Try it: In the entries below, find the line with "Didžiulė pripučiama Trampo" and the line with "[Compartir en Linkedin] (260, 328)"; reproduce those two lines and all lines between them exactly, without pictures.

-- Records shown follows --

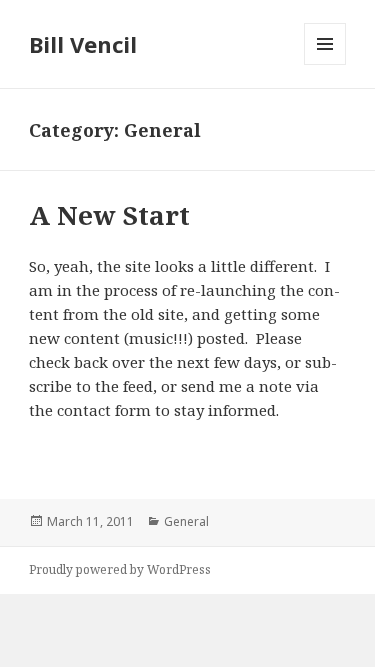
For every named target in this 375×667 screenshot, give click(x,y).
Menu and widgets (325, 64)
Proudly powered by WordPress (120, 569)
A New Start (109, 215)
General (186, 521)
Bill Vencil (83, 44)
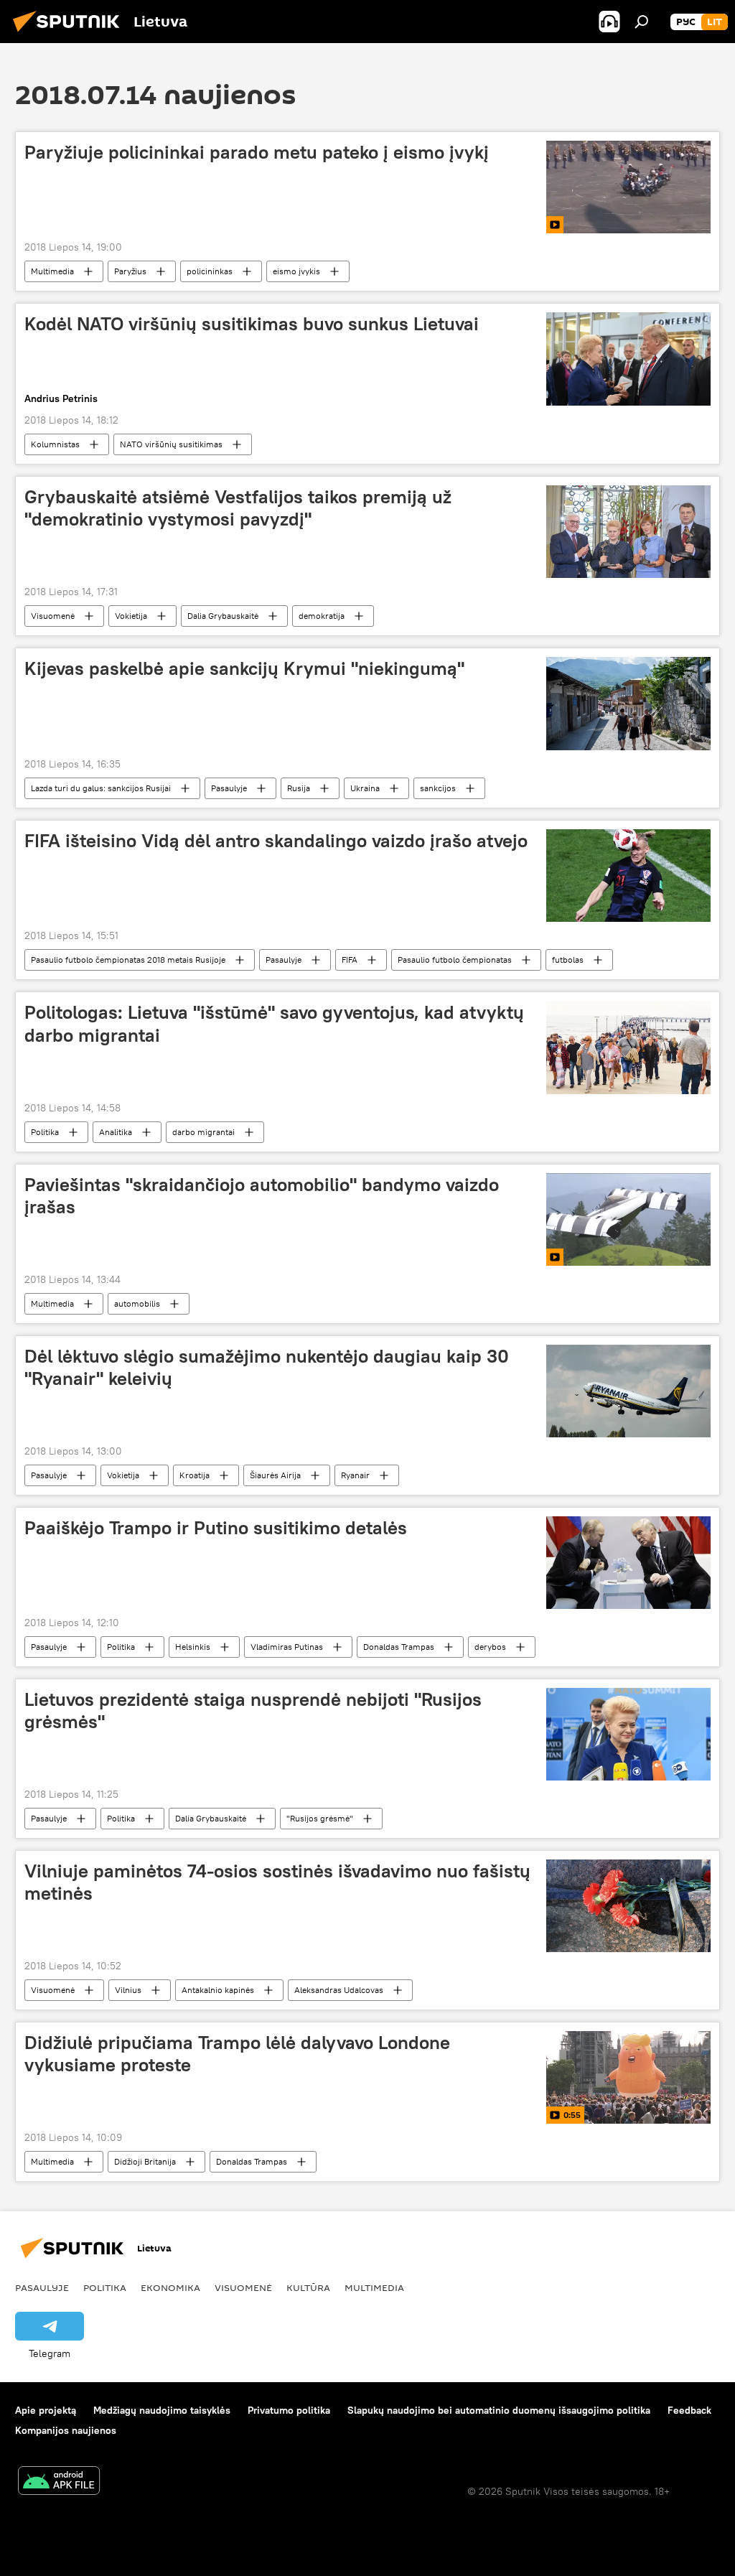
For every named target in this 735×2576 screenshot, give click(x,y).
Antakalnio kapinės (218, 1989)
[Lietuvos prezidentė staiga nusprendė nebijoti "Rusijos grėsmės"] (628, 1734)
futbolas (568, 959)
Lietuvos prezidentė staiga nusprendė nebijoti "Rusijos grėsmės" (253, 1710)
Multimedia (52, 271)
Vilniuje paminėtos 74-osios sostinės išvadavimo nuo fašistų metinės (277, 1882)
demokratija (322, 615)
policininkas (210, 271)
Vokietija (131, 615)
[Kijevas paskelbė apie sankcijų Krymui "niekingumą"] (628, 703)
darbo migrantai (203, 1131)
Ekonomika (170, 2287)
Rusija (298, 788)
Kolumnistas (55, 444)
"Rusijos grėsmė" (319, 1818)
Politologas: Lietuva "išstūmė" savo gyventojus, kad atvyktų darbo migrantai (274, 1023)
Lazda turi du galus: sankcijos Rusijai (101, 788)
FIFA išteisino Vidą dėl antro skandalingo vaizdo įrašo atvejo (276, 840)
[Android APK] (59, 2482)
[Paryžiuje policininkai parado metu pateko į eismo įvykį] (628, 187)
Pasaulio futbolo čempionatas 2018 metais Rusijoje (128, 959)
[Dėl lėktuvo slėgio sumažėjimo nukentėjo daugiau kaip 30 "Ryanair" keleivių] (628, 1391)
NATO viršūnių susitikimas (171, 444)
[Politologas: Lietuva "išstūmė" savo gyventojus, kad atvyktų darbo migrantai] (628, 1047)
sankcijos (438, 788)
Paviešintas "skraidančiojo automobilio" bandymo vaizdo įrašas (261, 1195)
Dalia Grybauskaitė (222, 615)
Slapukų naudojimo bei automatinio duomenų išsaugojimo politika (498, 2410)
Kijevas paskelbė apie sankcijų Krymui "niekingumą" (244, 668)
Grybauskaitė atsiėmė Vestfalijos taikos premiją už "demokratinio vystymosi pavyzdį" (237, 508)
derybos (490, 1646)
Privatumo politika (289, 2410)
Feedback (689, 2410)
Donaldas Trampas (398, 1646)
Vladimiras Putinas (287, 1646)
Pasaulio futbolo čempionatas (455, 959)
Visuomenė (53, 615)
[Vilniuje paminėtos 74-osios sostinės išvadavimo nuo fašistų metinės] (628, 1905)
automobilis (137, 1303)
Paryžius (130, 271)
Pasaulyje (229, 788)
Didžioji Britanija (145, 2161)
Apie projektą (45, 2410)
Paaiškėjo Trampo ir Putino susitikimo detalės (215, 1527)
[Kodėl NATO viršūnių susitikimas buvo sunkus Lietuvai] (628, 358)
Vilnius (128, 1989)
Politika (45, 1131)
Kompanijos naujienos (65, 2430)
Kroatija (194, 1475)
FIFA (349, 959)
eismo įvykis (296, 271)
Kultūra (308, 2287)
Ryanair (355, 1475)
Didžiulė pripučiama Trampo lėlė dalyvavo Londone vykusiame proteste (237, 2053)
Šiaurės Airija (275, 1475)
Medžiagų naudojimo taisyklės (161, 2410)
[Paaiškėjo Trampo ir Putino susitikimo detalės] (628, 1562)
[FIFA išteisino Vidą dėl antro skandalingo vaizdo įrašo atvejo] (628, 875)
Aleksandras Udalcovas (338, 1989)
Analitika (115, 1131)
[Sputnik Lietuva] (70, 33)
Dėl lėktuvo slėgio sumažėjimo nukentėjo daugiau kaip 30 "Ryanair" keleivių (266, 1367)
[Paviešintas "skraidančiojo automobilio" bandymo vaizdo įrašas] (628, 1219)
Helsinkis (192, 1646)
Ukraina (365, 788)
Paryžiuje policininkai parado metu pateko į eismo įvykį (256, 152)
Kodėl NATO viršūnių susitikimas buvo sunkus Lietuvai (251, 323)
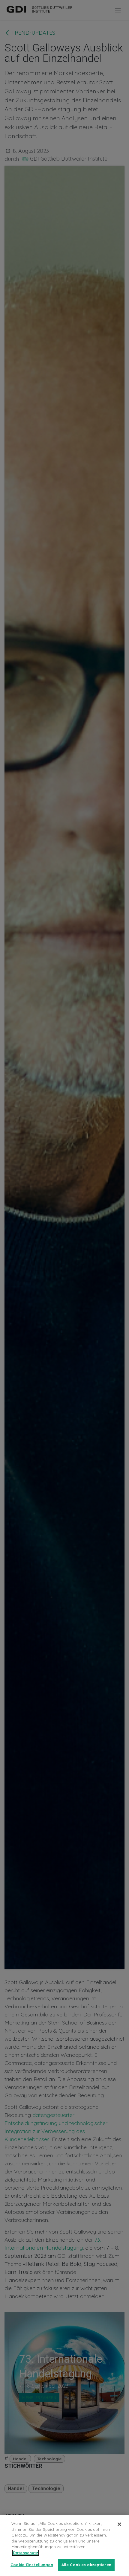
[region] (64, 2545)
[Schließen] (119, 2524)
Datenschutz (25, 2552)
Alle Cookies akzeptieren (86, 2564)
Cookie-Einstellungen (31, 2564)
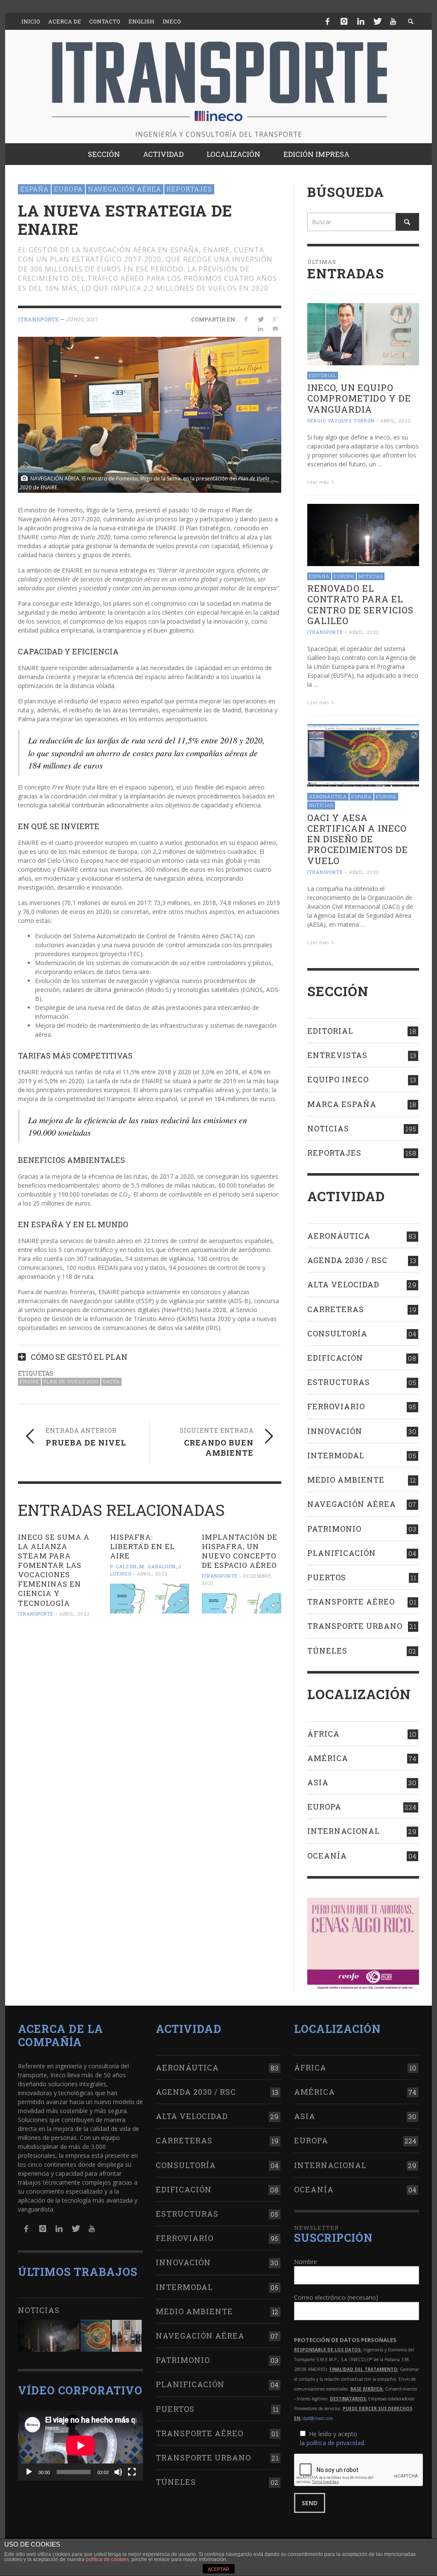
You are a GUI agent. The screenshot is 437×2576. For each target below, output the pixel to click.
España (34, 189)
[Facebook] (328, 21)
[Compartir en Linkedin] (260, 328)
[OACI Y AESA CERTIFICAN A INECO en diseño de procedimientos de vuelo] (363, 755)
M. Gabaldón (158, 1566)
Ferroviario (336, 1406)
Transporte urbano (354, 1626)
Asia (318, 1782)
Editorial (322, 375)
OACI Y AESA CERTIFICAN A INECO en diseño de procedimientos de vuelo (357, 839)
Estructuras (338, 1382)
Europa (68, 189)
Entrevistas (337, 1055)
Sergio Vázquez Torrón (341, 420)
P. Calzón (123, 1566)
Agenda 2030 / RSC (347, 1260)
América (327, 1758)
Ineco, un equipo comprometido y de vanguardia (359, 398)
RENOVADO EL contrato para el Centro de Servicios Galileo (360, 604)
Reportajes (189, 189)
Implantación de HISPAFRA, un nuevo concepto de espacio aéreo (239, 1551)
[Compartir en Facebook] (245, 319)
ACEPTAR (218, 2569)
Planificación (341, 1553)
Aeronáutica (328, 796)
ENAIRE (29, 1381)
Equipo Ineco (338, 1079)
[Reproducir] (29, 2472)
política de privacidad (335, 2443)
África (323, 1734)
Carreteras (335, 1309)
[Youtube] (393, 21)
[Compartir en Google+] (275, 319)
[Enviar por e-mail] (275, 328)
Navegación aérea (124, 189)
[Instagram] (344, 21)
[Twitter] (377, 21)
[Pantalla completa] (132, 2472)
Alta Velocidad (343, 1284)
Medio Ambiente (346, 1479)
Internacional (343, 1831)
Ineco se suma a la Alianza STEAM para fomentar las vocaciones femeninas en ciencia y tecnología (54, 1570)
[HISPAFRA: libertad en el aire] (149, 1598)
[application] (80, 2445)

-- Records shown concluded --

Response to the exercise:
Didžiulė pripučiama Trampo lėlė dalyvavo Londone vykusiame proteste (237, 2053)
Šiaurės Airija (275, 1475)
Medžiagų naudojimo taisyklės (161, 2410)
[Paaiškėjo Trampo ir Putino susitikimo detalės] (628, 1562)
[FIFA išteisino Vidą dėl antro skandalingo vaizdo įrašo atvejo] (628, 875)
Aleksandras Udalcovas (338, 1989)
Analitika (115, 1131)
[Sputnik Lietuva] (70, 33)
Dėl lėktuvo slėgio sumažėjimo nukentėjo daugiau kaip 30 "Ryanair" keleivių (266, 1367)
[Paviešintas "skraidančiojo automobilio" bandymo vaizdo įrašas] (628, 1219)
Helsinkis (192, 1646)
Ukraina (365, 788)
Paryžiuje policininkai parado metu pateko į eismo įvykį (256, 152)
Kodėl NATO viršūnių susitikimas buvo sunkus Lietuvai (251, 323)
[region] (64, 2545)
[Schließen] (119, 2524)
Datenschutz (25, 2552)
Alle Cookies akzeptieren (86, 2564)
Cookie-Einstellungen (31, 2564)
You are a GUI agent. The screenshot is 437×2576. For each target below, output the pixel to click.
España (34, 189)
[Facebook] (328, 21)
[Compartir en Linkedin] (260, 328)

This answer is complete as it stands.